SHS Contributes History to Pine Lake Walk

Posted on Thursday, January 30, 2020

Sammamish Walks is a volunteer group that organizes and leads walking tours through different areas of the Sammamish Plateau. The walks typically focus on natural aspects of the area but the May 21st walk through Pine Lake Park was augmented by several history-tellers provided by the SHS. This was set up by Nan Gordon who is a member of Sammamish Walks and is a friend of the SHS.

After roaming from station to station, learning about the park's flora and fauna with Nan as their guide, the small group arrived at the lake shore in front of the current restrooms to hear about the park's history. The high point of this event was two special guests arranged by Nan: Alvin "Mick" Macko and his wife Betty Jean, the last proprietors of the Pine Lake Resort; they ran it from 1957 until it was sold to King County in 1986 to become Pine Lake Park.

Despite being ninety-something, Mick's memories of the area are still vivid and included some details that were surprises even to the SHS members. Here are a few of the interesting tidbits they shared with us:

• The Mackos lived on the resort property in a house a little closer to the lake than the current restrooms. In fact, we were standing where their living room had been.

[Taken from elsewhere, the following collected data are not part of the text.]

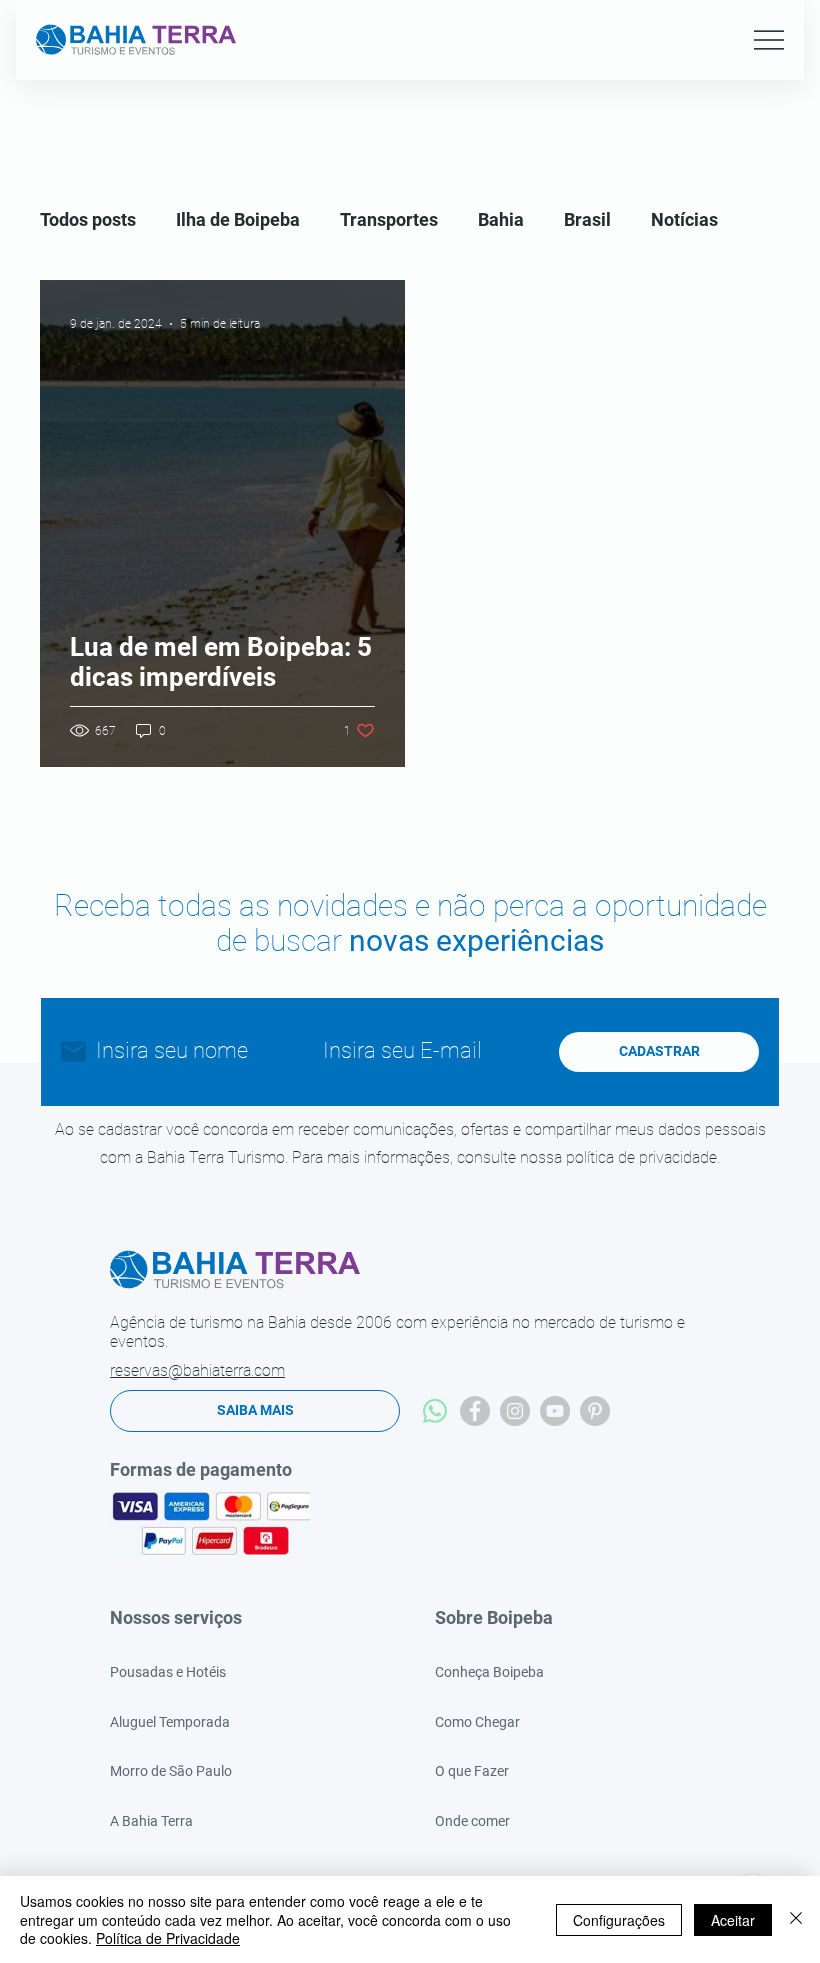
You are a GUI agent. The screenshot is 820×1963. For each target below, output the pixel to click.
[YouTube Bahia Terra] (555, 1411)
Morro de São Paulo (171, 1771)
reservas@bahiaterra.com (197, 1370)
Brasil (587, 219)
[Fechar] (796, 1919)
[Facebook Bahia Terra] (475, 1411)
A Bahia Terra (151, 1821)
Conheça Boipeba (489, 1672)
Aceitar (733, 1920)
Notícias (684, 219)
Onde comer (472, 1821)
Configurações (619, 1920)
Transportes (389, 219)
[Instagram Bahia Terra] (515, 1411)
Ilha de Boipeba (238, 219)
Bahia (501, 219)
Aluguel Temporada (170, 1722)
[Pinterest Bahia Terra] (595, 1411)
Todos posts (88, 219)
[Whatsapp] (435, 1411)
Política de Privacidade (168, 1938)
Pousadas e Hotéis (168, 1672)
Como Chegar (477, 1722)
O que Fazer (472, 1771)
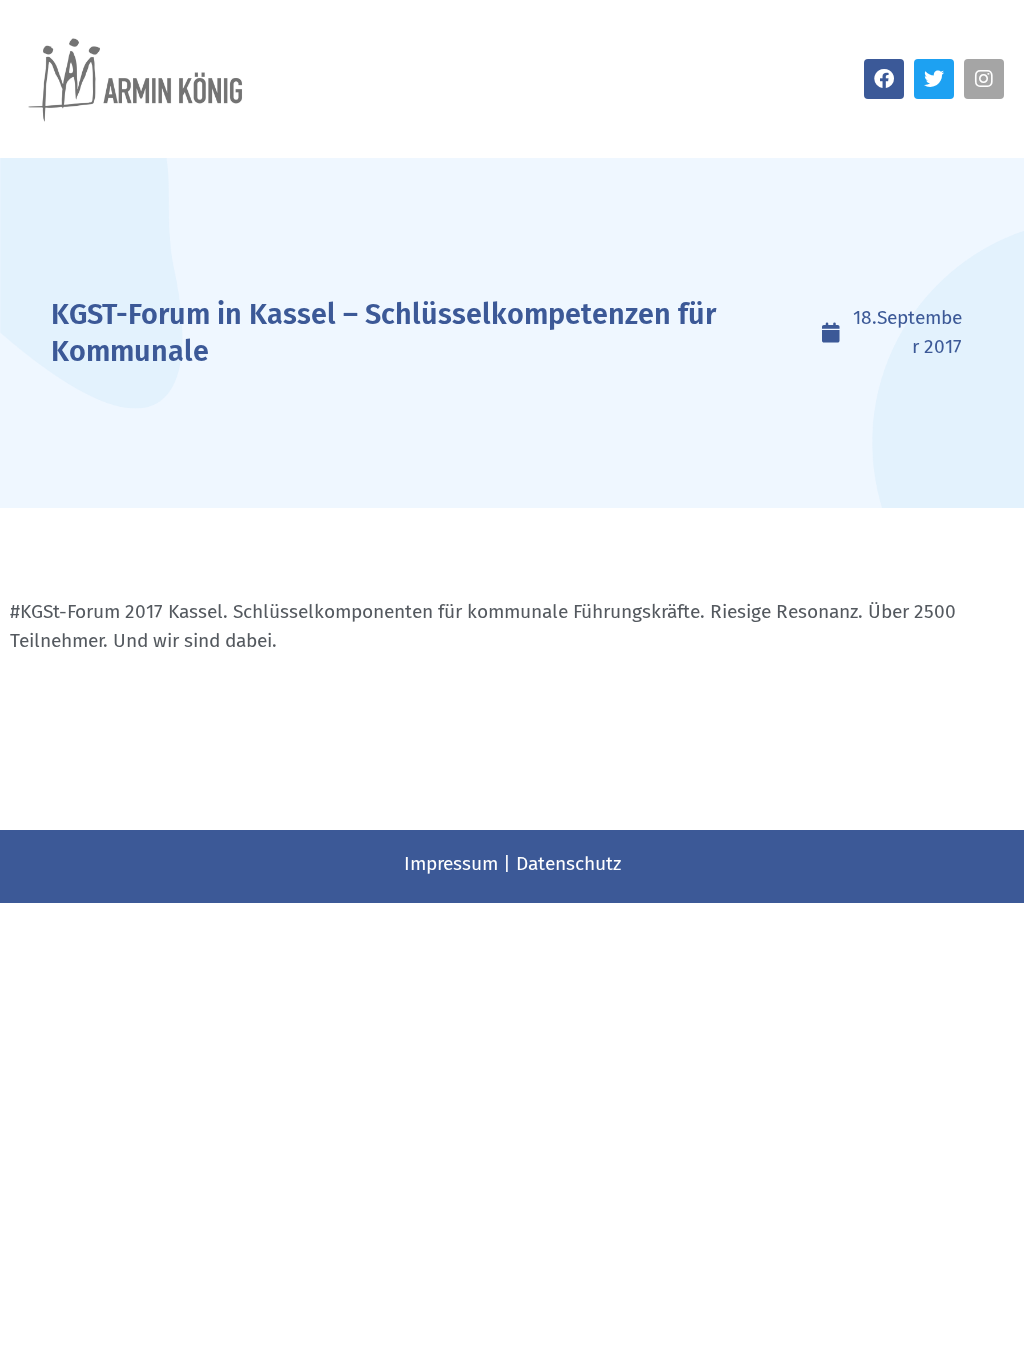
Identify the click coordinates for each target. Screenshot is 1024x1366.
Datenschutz (568, 863)
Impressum (451, 863)
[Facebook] (884, 79)
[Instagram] (984, 79)
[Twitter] (934, 79)
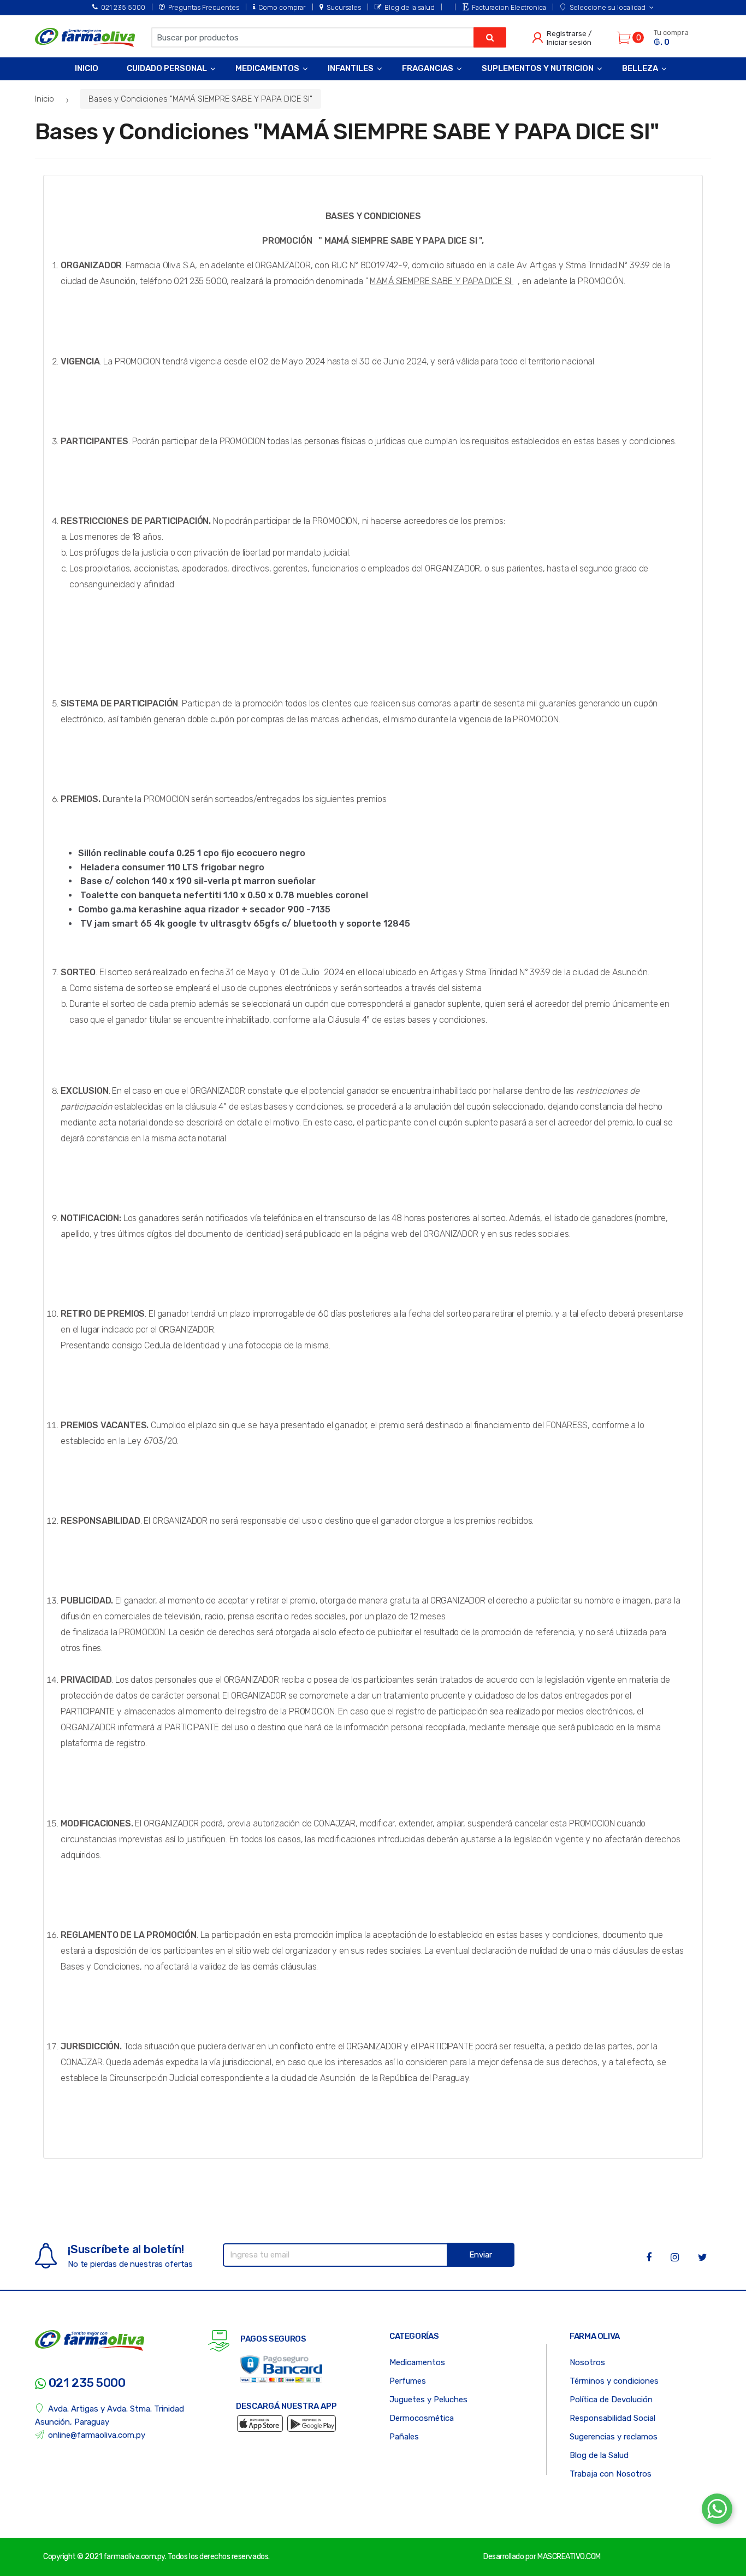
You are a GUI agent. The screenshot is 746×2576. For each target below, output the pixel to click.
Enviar (480, 2255)
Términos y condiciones (614, 2381)
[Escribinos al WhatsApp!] (717, 2511)
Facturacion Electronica (509, 7)
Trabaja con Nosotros (611, 2474)
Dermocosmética (421, 2418)
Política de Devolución (611, 2399)
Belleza (640, 68)
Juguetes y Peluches (428, 2399)
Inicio (86, 68)
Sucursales (343, 7)
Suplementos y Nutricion (538, 68)
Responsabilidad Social (612, 2418)
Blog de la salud (409, 7)
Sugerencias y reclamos (614, 2437)
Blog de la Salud (599, 2455)
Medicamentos (267, 68)
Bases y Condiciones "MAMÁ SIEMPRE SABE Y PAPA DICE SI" (200, 99)
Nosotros (587, 2362)
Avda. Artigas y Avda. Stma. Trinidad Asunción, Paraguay (109, 2415)
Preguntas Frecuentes (203, 7)
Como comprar (281, 7)
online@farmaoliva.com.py (96, 2435)
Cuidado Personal (167, 68)
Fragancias (427, 68)
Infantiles (351, 68)
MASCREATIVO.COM (569, 2556)
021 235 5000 (123, 7)
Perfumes (407, 2381)
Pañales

• Mick pointed across at a small house on the far shore where he and Betty Jean currently live and told us that, before the Second World War, the whole stretch of shoreline was owned by a Japanese family that ran a large poultry ranch there. After Pearl Harbor the family was interred and the confiscated land was sold to Erickson who platted it. The Mackos' current home is on the last lot of that plat.

• Back in the fifties and sixties the lake would freeze solid every two or three years and Mick described how he and Betty Jean would skate the whole length of the lake. Betty Jean told us about a man with a small cabin on the opposite shore who bought a new refrigerator one winter. Since access to his cabin was difficult from the road, he waited until the lake was well frozen and then used the resort's boat launch to slide his new appliance out onto the ice. Using some lengths of rope, he harnessed himself to the heavy 'fridge and dragged it straight across the lake by himself. Fortunately, the ice held and he avoided sleeping with the trout.

• Speaking of trout, the State Department of Fish and Game was determined to make Pine Lake into a trout lake for fishing. Over a period of several years they poisoned the lake and killed every living thing in it so the trout they were stocking it with would have no competition. What the trout ate in the sterilized lake is unrecorded. Mick's strongest memory of this period was the smell emanating from the dead fish piled a foot deep on the shore in front of his house.

• Back before the shoreline was as thoroughly developed as it is today, the lake supported a thriving population of bull frogs the size of dinner plates. Many of those frogs, or at least their legs, actually ended up on dinner plates in some of Seattle's finer restaurants; a small group of men frequently visited the marshy shore and left with burlap sacks full of their croaking booty.

• When Mick was a boy, there was a trapper's cabin, old even then, near the entrance to the resort. For years after it was gone you could still tell where it had been from the midden of rusty cans the trapper habitually tossed out of his window. Today, since the last remodel of the park in 2009, not even the smallest trace remains of the original resort the Mackos ran for twenty-five years.